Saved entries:
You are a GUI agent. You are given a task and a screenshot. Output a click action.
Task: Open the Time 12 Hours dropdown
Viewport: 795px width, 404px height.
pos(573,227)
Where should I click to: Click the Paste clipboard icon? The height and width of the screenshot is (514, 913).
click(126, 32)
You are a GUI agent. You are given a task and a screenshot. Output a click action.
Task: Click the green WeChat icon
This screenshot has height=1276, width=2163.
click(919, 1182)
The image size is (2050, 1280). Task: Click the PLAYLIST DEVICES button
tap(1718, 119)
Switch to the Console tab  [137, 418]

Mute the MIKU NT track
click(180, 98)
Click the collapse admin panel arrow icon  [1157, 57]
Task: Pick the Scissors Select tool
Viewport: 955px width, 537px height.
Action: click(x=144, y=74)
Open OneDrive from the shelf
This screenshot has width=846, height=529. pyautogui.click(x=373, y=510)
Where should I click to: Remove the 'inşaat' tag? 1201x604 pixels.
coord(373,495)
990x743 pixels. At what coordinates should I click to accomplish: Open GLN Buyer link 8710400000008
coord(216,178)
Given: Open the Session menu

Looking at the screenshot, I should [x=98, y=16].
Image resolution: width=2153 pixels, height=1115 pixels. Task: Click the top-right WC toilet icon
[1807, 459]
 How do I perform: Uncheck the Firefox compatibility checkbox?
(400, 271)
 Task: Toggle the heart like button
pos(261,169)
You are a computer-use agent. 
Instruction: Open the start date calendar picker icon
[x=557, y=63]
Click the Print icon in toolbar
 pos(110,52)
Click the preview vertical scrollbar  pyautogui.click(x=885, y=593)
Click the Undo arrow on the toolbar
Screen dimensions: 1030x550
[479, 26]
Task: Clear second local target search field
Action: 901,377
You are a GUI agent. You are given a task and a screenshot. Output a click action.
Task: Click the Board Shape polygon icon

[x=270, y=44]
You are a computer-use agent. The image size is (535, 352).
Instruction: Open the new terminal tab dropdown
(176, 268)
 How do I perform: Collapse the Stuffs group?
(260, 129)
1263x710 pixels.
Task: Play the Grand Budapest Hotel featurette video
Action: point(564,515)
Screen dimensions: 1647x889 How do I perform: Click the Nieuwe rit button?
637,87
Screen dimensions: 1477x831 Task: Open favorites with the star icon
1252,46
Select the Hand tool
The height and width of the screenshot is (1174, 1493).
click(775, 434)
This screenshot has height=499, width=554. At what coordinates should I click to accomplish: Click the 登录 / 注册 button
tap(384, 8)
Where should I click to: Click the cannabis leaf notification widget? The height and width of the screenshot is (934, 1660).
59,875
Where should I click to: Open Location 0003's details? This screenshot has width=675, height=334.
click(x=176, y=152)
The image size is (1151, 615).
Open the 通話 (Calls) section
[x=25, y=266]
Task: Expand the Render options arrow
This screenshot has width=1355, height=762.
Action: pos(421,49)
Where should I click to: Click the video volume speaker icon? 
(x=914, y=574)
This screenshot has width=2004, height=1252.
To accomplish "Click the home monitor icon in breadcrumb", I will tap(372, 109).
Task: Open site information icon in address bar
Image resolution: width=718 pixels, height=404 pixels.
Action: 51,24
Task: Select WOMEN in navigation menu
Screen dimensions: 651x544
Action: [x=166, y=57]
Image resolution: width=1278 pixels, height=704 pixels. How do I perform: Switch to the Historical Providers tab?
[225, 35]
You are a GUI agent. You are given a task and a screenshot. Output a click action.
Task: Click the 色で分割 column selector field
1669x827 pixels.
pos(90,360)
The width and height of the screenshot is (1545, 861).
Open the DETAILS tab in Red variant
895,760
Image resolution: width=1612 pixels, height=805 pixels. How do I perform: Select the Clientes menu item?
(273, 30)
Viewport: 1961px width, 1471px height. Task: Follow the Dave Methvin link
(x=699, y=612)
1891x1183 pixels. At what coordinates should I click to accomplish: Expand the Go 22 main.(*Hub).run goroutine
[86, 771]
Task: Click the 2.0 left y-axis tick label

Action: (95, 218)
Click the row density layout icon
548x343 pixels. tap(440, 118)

How to complete this task:
Once more, write all of the records exactly as given.

Response below:
You are a GUI agent. You are given a task and a screenshot. Output a click action.
Task: Open the Time 12 Hours dropdown
Viewport: 795px width, 404px height.
pos(573,227)
Where should I click to: Click the Paste clipboard icon? The height and width of the screenshot is (514, 913).
click(126, 32)
You are a GUI agent. You are given a task and a screenshot. Output a click action.
Task: Click the green WeChat icon
This screenshot has height=1276, width=2163.
click(919, 1182)
The image size is (2050, 1280). Task: Click the PLAYLIST DEVICES button
tap(1718, 119)
Switch to the Console tab  [137, 418]

Mute the MIKU NT track
click(180, 98)
Click the collapse admin panel arrow icon  [1157, 57]
Task: Pick the Scissors Select tool
Viewport: 955px width, 537px height.
Action: click(x=144, y=74)
Open OneDrive from the shelf
This screenshot has width=846, height=529. pyautogui.click(x=373, y=510)
Where should I click to: Remove the 'inşaat' tag? 1201x604 pixels.
coord(373,495)
990x743 pixels. At what coordinates should I click to accomplish: Open GLN Buyer link 8710400000008
coord(216,178)
Given: Open the Session menu

Looking at the screenshot, I should [x=98, y=16].
Image resolution: width=2153 pixels, height=1115 pixels. Task: Click the top-right WC toilet icon
[1807, 459]
 How do I perform: Uncheck the Firefox compatibility checkbox?
(400, 271)
 Task: Toggle the heart like button
pos(261,169)
You are a computer-use agent. 
Instruction: Open the start date calendar picker icon
[x=557, y=63]
Click the Print icon in toolbar
 pos(110,52)
Click the preview vertical scrollbar  pyautogui.click(x=885, y=593)
Click the Undo arrow on the toolbar
Screen dimensions: 1030x550
[479, 26]
Task: Clear second local target search field
Action: 901,377
You are a GUI agent. You are given a task and a screenshot. Output a click action.
Task: Click the Board Shape polygon icon

[x=270, y=44]
You are a computer-use agent. The image size is (535, 352).
Instruction: Open the new terminal tab dropdown
(176, 268)
 How do I perform: Collapse the Stuffs group?
(260, 129)
1263x710 pixels.
Task: Play the Grand Budapest Hotel featurette video
Action: point(564,515)
Screen dimensions: 1647x889 How do I perform: Click the Nieuwe rit button?
637,87
Screen dimensions: 1477x831 Task: Open favorites with the star icon
1252,46
Select the Hand tool
The height and width of the screenshot is (1174, 1493).
click(775, 434)
This screenshot has height=499, width=554. At what coordinates should I click to accomplish: Click the 登录 / 注册 button
tap(384, 8)
Where should I click to: Click the cannabis leaf notification widget? The height and width of the screenshot is (934, 1660).
59,875
Where should I click to: Open Location 0003's details? This screenshot has width=675, height=334.
click(x=176, y=152)
The image size is (1151, 615).
Open the 通話 (Calls) section
[x=25, y=266]
Task: Expand the Render options arrow
This screenshot has width=1355, height=762.
Action: pos(421,49)
Where should I click to: Click the video volume speaker icon? 
(x=914, y=574)
This screenshot has width=2004, height=1252.
To accomplish "Click the home monitor icon in breadcrumb", I will tap(372, 109).
Task: Open site information icon in address bar
Image resolution: width=718 pixels, height=404 pixels.
Action: 51,24
Task: Select WOMEN in navigation menu
Screen dimensions: 651x544
Action: [x=166, y=57]
Image resolution: width=1278 pixels, height=704 pixels. How do I perform: Switch to the Historical Providers tab?
[225, 35]
You are a GUI agent. You are given a task and a screenshot. Output a click action.
Task: Click the 色で分割 column selector field
1669x827 pixels.
pos(90,360)
The width and height of the screenshot is (1545, 861).
Open the DETAILS tab in Red variant
895,760
Image resolution: width=1612 pixels, height=805 pixels. How do I perform: Select the Clientes menu item?
(273, 30)
Viewport: 1961px width, 1471px height. Task: Follow the Dave Methvin link
(x=699, y=612)
1891x1183 pixels. At what coordinates should I click to accomplish: Expand the Go 22 main.(*Hub).run goroutine
[86, 771]
Task: Click the 2.0 left y-axis tick label

Action: (95, 218)
Click the row density layout icon
548x343 pixels. tap(440, 118)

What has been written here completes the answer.